Recovery Fund: Franceschini, nel PNRR anche decontribuzione turismo e bonus facciate

 

Recovery Fund: ministro Franceschini su Recovery Plan - photo credit: profilo Twitter Camera dei DeputatiDalla proroga della decontribuzione per il settore turistico al piano per la digitalizzazione del patrimonio culturale nazionale, passando per il sostegno alle agenzie di viaggio e l'estensione del bonus facciate. Il ministro per i beni e le attività culturali e per il turismo, Dario Franceschini, in audizione alla Camera, fa il punto sui progetti relativi a turismo e cultura che dovrebbero rientrare nel Recovery Plan dell'Italia.

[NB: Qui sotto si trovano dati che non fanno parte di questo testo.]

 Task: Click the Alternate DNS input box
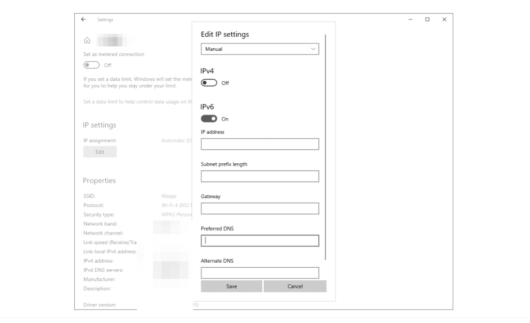[260, 273]
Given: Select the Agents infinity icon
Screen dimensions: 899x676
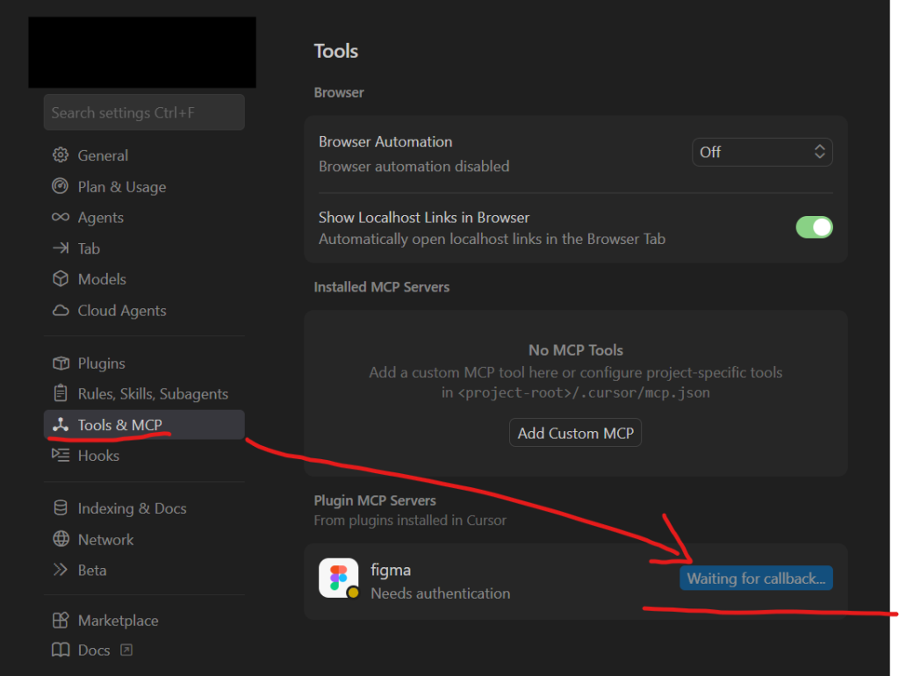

Recovery Fund: le linee guida del Governo per utilizzare i fondi europei

"L’emergenza Covid e il lockdown hanno fatto capire anche agli altri decisori politici l’importanza assoluta che i settori cultura e turismo hanno rispetto all’economia del paese", ha esordito il ministro Dario Franceschini, durante un'audizione presso le commissioni riunite Cultura e Attività Produttive della Camera dei Deputati sull’individuazione delle priorità nell’utilizzo delle risorse del Recovery Fund.

Anche a livello europeo c'è una visione condivisa rispetto la centralità di questi ecosistemi. "La presidenza tedesca dell'Unione europea ha dato indicazioni molto forti rispetto al fatto che un'importante quota del Recovery Fund deve essere destinata alla cultura e al turismo, proprio perché in un continente come l'Europa investire in questi settori significa fare un investimento economico sul futuro", ha sottolineato Franceschini.

Recovery Fund: le priorità per turismo e cultura

La cultura e il turismo attraversano tutte le sei missioni individuate dalle linee guida per la redazione del Piano nazionale di ripresa e resilienza (PNRR) approvato dal Ciae, ha spiegato il ministro, in particolare:

  • la missione digitalizzazione, innovazione e competitività del sistema produttivo comprende esplicitamente il patrimonio culturale e turistico e il potenziamento e la promozione dell'industria culturale e del turismo;
  • la missione transizione verde e rivoluzione ecologica comprende il cluster valorizzazione sostenibile del patrimonio culturale, paesaggistico e naturale;
  • la missione infrastrutture per la mobilità cita esplicitamente il miglioramento dell'offerta turistica e la mobilità pubblica privata;
  • la missione istruzione, formazione, ricerca e cultura prevede di valorizzare il ruolo della cultura e del patrimonio culturale nell'attività didattica e informativa e l'adeguamento di competenze alle esigenze dell'economia e della cultura;
  • la missione equità sociale, di genere e territoriale cita interventi nel settore culturale.

Tra le proposte progettuali che dovrebbero essere finanziate dal Recovery Fund rientrano:  

  • un piano per la digitalizzazione del patrimonio culturale pubblico nazionale, potenziando la Digital Library appena istituita dal MIBACT;
  • il sostegno all’ammodernamento delle agenzie di viaggio e dei tour operator;
  • il potenziamento dell’industria culturale, e in particolare del cinema, per sostenere la crescita dell’attrattività dei territori;
  • il potenziamento delle misure straordinarie messe in essere, quali il tax credit per le strutture ricettive per una loro riqualificazione capace di attrarre il turismo di qualità;
  • la prosecuzione della decontribuzione per il settore turistico;
  • la riqualificazione del patrimonio edilizio rurale affinchè sia capace di intercettare la domanda di turismo sostenibile;
  • l’estensione dei sostegni alla riqualificazione dei centri storici, a partire dal bonus facciate;
  • la riqualificazione delle aree industriali dismesse;
  • un piano straordinario per la messa in sicurezza antisisimica e l’efficientamento energetico dei musei statali;
  • un grande piano per il turismo lento attraverso il recupero e il rilancio delle ferrovie storiche, delle ciclabili e dei cammini;
  • un grande piano nazionale per il recupero dei borghi;
  • un piano per la formazione turistica;
  • un grande intervento infrastrutturale per l’intermodalità tra la rete portuale, aeroportuale e l’alta velocità ferroviaria;
  • la prosecuzione dell’alta velocità nel Mezzogiorno e lungo la dorsale adriatica, con la contestuale trasformazione dell’attuale sedime ferroviario a ridosso delle spiagge in una ciclabile.